The appellant seeks a reversal of the judgment of the lower court wherein he was found and adjudged guilty of the crime of larceny. The question urged arises upon the evidence, and the appellee objects to any .consideration of the evidence upon the ground that the record does not affirmatively disclose that the bill of exceptions was signed by the trial judge before the same was filed by the clerk. It affirmatively appears from the entries of the court *520that on the 9th day of February, 1897, the appellant filed, during the term, and within the time allowed, the bill of exceptions copied into the transcript. The bill so copied discloses that it was tendered to and signed by the judge on said 9th day of February, 1897.
From the record entries and the copy of the bill, including the signature of the judge, but one inference is possible, and that it is that the signing preceded the filing.
It has not been held, as in the required preliminary, filing of the longhand manuscript of the evidence, to become a part of the record, that the filing of a complete bill, under sections 641, 1916, Burns’ R. S. 1894, is not sufficient. While signing is a prerequisite to the filing of a bill, because the instrument does not become a bill until it is signed, when the transcript shows the filing of a completed bill, within the time required, the single inference must be that it was signed and in the condition in which it is shown to have been filed. Otherwise it must be presumed that the clerk has certified that which is untrue.
Upon a careful study of the evidence, we are satisfied that it was not sufficient to support the finding of the court.
Two men, Martin and Thayer, tramping from Cincinnati to Evansville, arrived at Tell City in the evening and visited two clothing stores, in each of which Martin sought a pair of jean trousers, of a kind usually kept in such stores, and in neither of which could they be found at that time. During their visit to the second of said stores, and While Martin was looking at trousers in the back part of the store with his back to Thayer, the latter stole a suit of clothes, which he secreted under his coat, and when, in leaving the store, they stepped from the outer door, they were both arrested for stealing said clothes.
*521There was no evidence of a previous understanding that Martin would occupy the attention of the clerk of the store while Thayer would steal the clothes, nor that Martin knew Thayer intended to steal or had stolen the clothes, nor was there evidence tending to show that Martin did not, in good faith, desire to purchase trousers.

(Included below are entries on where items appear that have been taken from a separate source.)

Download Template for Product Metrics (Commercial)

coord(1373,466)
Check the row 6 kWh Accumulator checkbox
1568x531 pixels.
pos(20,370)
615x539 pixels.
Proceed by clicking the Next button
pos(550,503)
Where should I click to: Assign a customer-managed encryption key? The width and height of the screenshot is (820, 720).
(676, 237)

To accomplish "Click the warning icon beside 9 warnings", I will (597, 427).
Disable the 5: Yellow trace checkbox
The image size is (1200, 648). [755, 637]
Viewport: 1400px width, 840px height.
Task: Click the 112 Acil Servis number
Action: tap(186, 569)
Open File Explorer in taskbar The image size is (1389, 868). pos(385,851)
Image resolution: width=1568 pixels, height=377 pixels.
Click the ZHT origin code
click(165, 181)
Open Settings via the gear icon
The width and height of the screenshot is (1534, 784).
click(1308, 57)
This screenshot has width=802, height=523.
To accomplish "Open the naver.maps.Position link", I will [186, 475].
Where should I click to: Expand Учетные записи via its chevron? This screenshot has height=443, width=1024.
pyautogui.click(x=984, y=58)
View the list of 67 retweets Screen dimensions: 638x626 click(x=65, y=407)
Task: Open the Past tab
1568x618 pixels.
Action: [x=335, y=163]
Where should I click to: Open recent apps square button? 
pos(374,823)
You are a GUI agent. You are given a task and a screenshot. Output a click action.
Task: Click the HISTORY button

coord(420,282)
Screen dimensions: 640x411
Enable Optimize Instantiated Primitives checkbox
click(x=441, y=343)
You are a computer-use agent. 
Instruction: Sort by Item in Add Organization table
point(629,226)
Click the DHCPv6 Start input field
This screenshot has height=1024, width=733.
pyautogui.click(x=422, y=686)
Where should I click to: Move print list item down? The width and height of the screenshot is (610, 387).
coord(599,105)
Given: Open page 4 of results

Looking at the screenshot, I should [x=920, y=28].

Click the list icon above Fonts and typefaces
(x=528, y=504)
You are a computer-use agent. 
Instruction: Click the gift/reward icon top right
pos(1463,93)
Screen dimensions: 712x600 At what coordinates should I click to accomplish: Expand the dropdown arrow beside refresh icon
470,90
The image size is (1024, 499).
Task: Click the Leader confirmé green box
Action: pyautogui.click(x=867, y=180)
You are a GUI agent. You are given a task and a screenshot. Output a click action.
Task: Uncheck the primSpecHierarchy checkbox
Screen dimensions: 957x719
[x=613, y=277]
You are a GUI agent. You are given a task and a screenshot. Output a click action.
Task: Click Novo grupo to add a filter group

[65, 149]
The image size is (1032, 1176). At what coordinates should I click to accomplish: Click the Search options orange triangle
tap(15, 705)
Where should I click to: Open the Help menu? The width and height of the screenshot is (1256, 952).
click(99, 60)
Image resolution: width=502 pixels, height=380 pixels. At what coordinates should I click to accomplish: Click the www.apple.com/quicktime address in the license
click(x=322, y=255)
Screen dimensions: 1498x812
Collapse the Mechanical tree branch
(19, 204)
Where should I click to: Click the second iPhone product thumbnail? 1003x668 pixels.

It was shown that Martin made no complaint of his arrest, and manifested no surprise concerning it, and the State insists that this raises an inference of guilt. Conduct at the time of arrest is admissible as tending to show a consciousness of guilt. State v. Phelps, 5 S. D. 480, 59 N. W. 471; Greenfield v. People, 85 N. Y. 75, 39 Am. Rep. 636; Gillett’s Indirect and Collateral Ev., section 13. -= But here ,it became the duty of the court, and it is our duty, before sustaining a conviction, to find evidence supporting the conclusion of guilt. It-is not enough that evidence merely tends to support the conclusion of guilt, it must support it. When the officer approached the two men Thayer dropped the clothes upon the sidewalk and disclosed the larceny, and it became apparent to them both that their arrest was for the offense thus disclosed. Silence at the time was not an admission, for he was not required to speak. We do not feel safe in accepting the evidence, so slightly tending to establish guilt, as of the character required. If connected with other facts and circumstances strongly tending to show guilt, the circumstances referred to might be controlling, but, in the absence of any other fact or circumstance, they seem wholly inadequate.
The judgment is reversed, with instructions to grant the appellant’s motion for a new trial.